● TASKS AND EXERCISES
1. From the trochoid article, list every kind of trochoid it names according to where the point P sits relative to the rolling circle. Give the condition on b and a for each.
2. Pick up the trochoid article after its last sentence and write the next part.

= Trochoid =

Curve traced by a circle rolling along a line

A cycloid (a common trochoid) generated by a rolling circle

In geometry, a trochoid (from Greek trochos 'wheel') is a roulette curve formed by a circle rolling along a line. It is the curve traced out by a point fixed to a circle (where the point may be on, inside, or outside the circle) as it rolls along a straight line. If the point is on the circle, the trochoid is called common (also known as a cycloid); if the point is inside the circle, the trochoid is curtate; and if the point is outside the circle, the trochoid is prolate. The word "trochoid" was coined by Gilles de Roberval, referring to the special case of a cycloid.

==Basic description==

A prolate trochoid with b/a = 5/4

A curtate trochoid with b/a = 4/5

As a circle of radius a rolls without slipping along a line L, the center C moves parallel to L, and every other point P in the rotating plane rigidly attached to the circle traces the curve called the trochoid. Let '̅'̅C̅P̅'̅'̅ = b. Parametric equations of the trochoid for which L is the x-axis are
$$\begin{align}
 x &= a\theta - b \sin \theta \\
 y &= a - b \cos \theta
\end{align}$$
where θ is the variable angle through which the circle rolls.

===Curtate, common, prolate===
If P lies inside the circle (b < a), on its circumference (b = a), or outside (b > a), the trochoid is described as being curtate ("contracted"), common, or prolate ("extended"), respectively. A curtate trochoid is traced by a pedal (relative to the ground) when a normally geared bicycle is pedaled along a straight line. A prolate trochoid is traced by the tip of a paddle (relative to the water's surface) when a boat is driven with constant velocity by paddle wheels; this curve contains loops. A common trochoid, also called a cycloid, has cusps at the points where P touches the line L.

● RECORDED INFORMATION
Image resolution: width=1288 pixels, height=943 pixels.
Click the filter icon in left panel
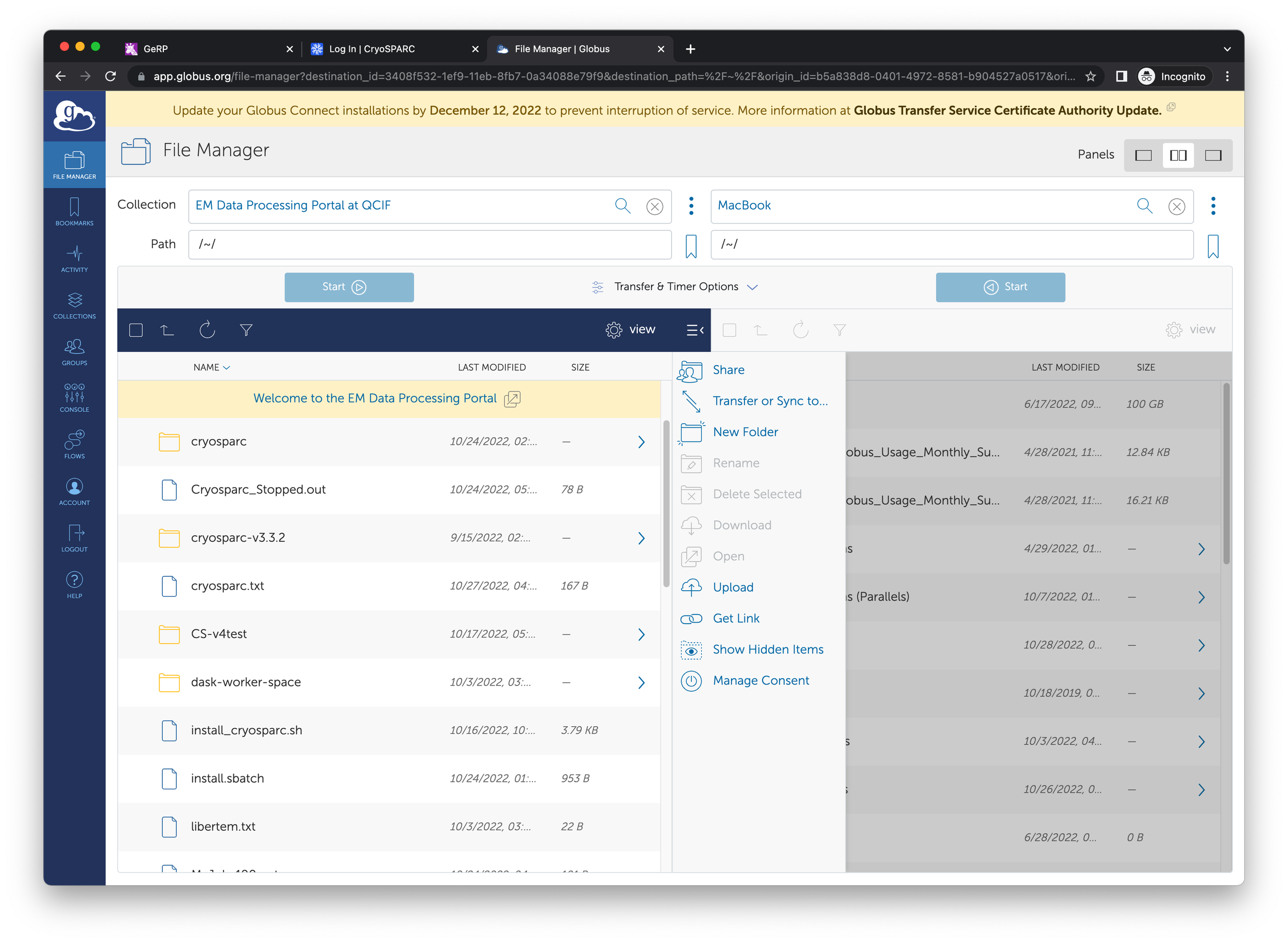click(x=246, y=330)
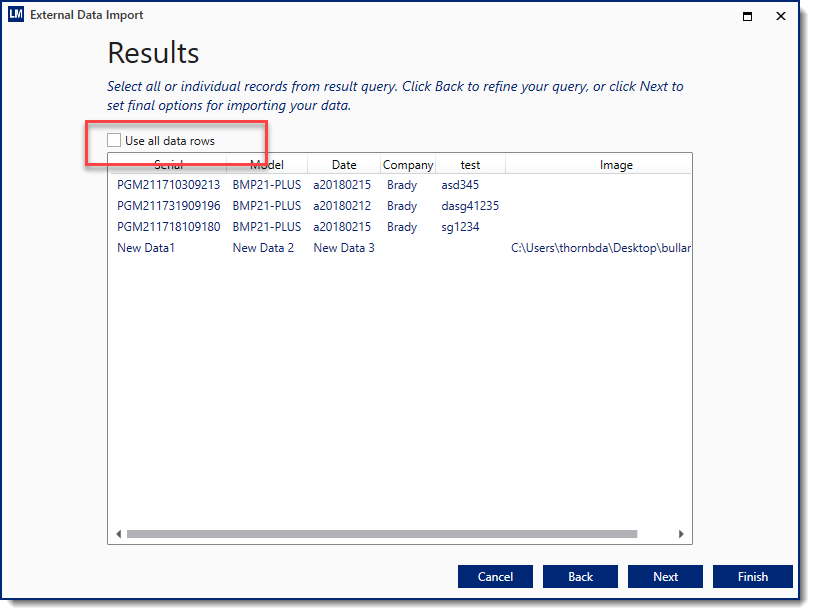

==

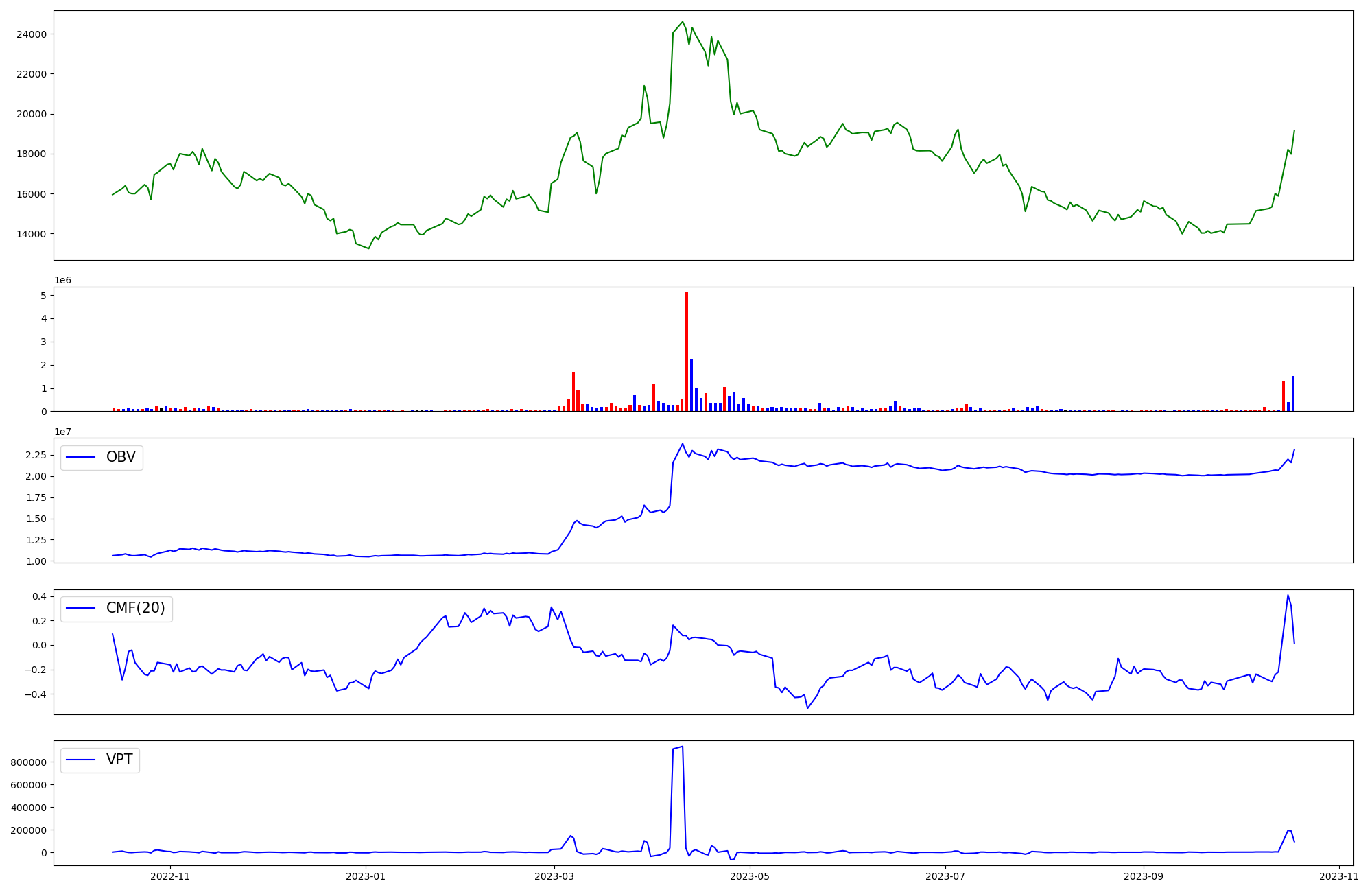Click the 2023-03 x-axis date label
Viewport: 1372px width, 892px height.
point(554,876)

● ANSWERS TO THE TASKS
1.
- Curtate ("contracted"): P lies inside the circle, b < a
- Common (also called a cycloid): P lies on the circumference, b = a
- Prolate ("extended"): P lies outside the circle, b > a

2.
==General description==
A more general approach would define a trochoid as the locus of a point $(x,y)$ orbiting at a constant rate around an axis located at $(x',y')$,
$x=x'+r_1\cos(\omega_1 t+\phi_1),\ y=y'+r_1\sin(\omega_1 t+\phi_1),\ r_1>0,$
which axis is being translated in the x-y-plane at a constant rate in either a straight line,
$$\begin{array}{lcl}
 x'=x_0+v_{2x} t,\ y'=y_0+v_{2y} t\\
\therefore x = x_0+r_1\cos(\omega_1 t+\phi_1)+v_{2x} t,\ y = y_0+r_1 \sin(\omega_1 t+\phi_1)+v_{2y} t,\\
\end{array}$$
or a circular path (another orbit) around $(x_0,y_0)$ (the hypotrochoid/epitrochoid case),
$$\begin{array}{lcl}
 x' = x_0+r_2\cos(\omega_2 t+\phi_2),\ y' = y_0+r_2\sin(\omega_2 t+\phi_2),\ r_2\ge 0\\
\therefore x = x_0+r_1\cos(\omega_1 t+\phi_1)+r_2\cos(\omega_2 t+\phi_2),\ y = y_0+r_1 \sin(\omega_1 t+\phi_1)+r_2\sin(\omega_2 t+\phi_2),\\
\end{array}$$

The ratio of the rates of motion and whether the moving axis translates in a straight or circular path determines the shape of the trochoid. In the case of a straight path, one full rotation coincides with one period of a periodic (repeating) locus. In the case of a circular path for the moving axis, the locus is periodic only if the ratio of these angular motions, $\omega_1/\omega_2$, is a rational number, say $p/q$, where $p$ & $q$ are coprime, in which case, one period consists of $p$ orbits around the moving axis and $q$ orbits of the moving axis around the point $(x_0,y_0)$. The special cases of the epicycloid and hypocycloid, generated by tracing the locus of a point on the perimeter of a circle of radius $r_1$ while it is rolled on the perimeter of a stationary circle of radius $R$, have the following properties:
$$\begin{array}{lcl}
\text{epicycloid: }&\omega_1/\omega_2&=p/q=r_2/r_1=R/r_1+1,\ |p-q| \text{ cusps}\\
\text{hypocycloid: }&\omega_1/\omega_2&=p/q=-r_2/r_1=-(R/r_1-1),\ |p-q|=|p|+|q| \text{ cusps}
\end{array}$$
where $r_2$ is the radius of the orbit of the moving axis. The number of cusps given above also hold true for any epitrochoid and hypotrochoid, with "cusps" replaced by either "radial maxima" or "radial minima".

==See also==
- Aristotle's wheel paradox
- Brachistochrone
- Cyclogon
- Cycloid
- Epitrochoid
- Hypotrochoid
- List of periodic functions
- Roulette (curve)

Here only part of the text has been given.